The two-format split mirrors the logic of FP16/BF16 specialisation but at 8 bits. NVIDIA H100 Tensor Cores natively support FP8 matrix multiply with FP16/FP32 accumulation. Training large language models (up to 175B parameters) with FP8 has been demonstrated to match FP16 baselines, though it requires per-tensor or per-block scaling factors to keep values in the narrow representable range.
FP8 inference is now common in production: vLLM, TensorRT-LLM, and Transformer Engine all support it. The throughput gain over BF16 is roughly 2x, at the cost of careful quantisation calibration.
When it falls down
FP16 overflow during training. Loss scaling mitigates this, but dynamic loss scaling (automatically doubling the scale when no overflow occurs, halving it on overflow) can interact badly with gradient clipping. A scale that oscillates too frequently is a sign the model's gradient distribution is pathological, not just a numerical artefact.
BF16 precision loss in sensitive layers. Softmax attention, layer normalisation, and cross-entropy loss all involve subtracting nearly equal numbers, a pattern where mantissa bits matter most. Implementations typically keep these reductions in FP32 regardless of the outer autocast context. If you bypass this (e.g. a custom kernel that stays in BF16 throughout), you can see training instability that is hard to attribute to a specific layer.
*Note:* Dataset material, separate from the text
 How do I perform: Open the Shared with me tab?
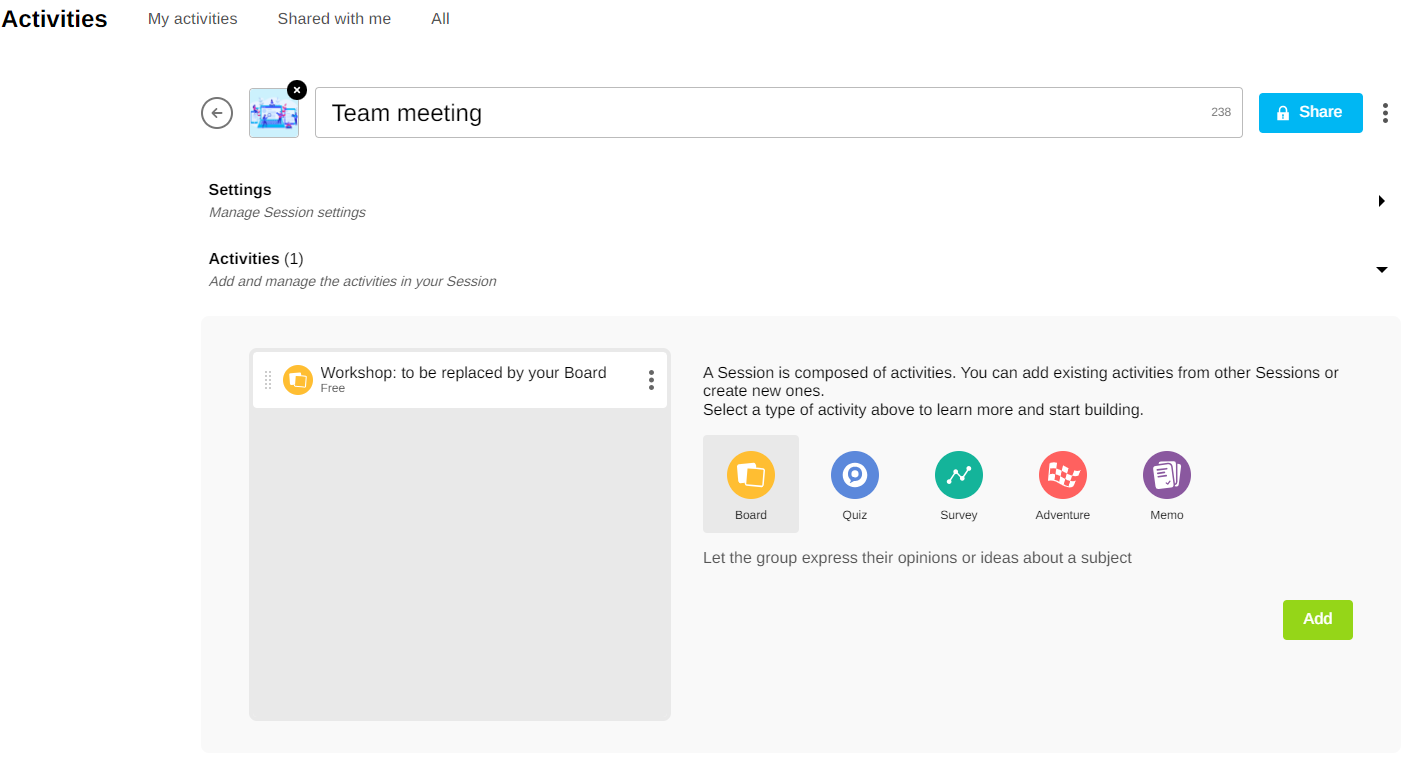point(334,19)
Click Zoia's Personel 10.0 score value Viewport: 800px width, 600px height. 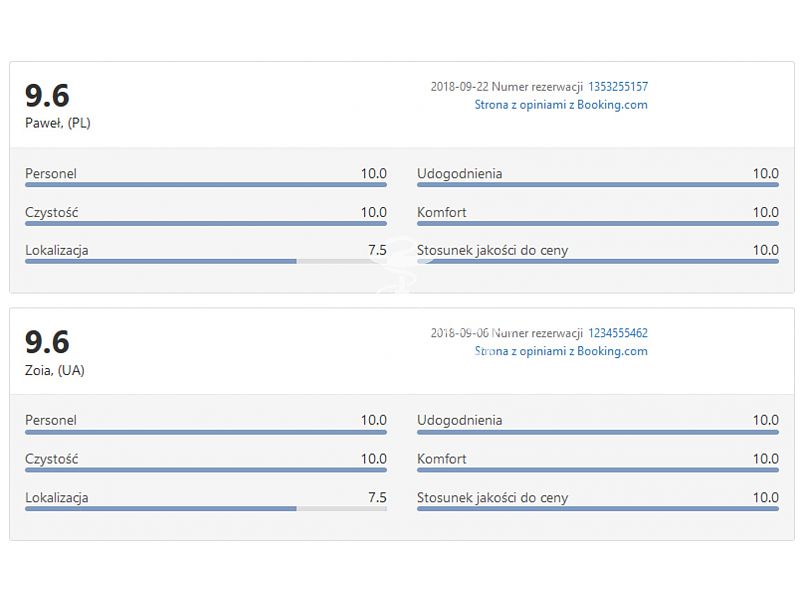click(x=373, y=420)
FP8 saturation. E4M3's maximum representable value is 448. A batch of activations with outlier channels (common in large transformers) will saturate FP8 without per-tensor scaling, producing clipped values that corrupt the forward pass. The scaling factors must be updated frequently (typically per-step or per-batch), which adds overhead and complexity.
Format mismatch across hardware. A model trained in BF16 on an A100 then deployed in FP16 on an older T4 (which does not support BF16 natively, falling back to FP32) will run at FP32 speed - completely erasing the intended throughput gain. Format support is hardware-specific and must be verified before deployment.
Accumulator width is still FP32 (or FP16) in most hardware. Tensor Cores compute the dot product in the narrow format but accumulate into a wider type. This is intentional: accumulated errors from low-precision multiplications would compound catastrophically without the wider accumulator. The throughput numbers advertised are for the multiply step, not the accumulate.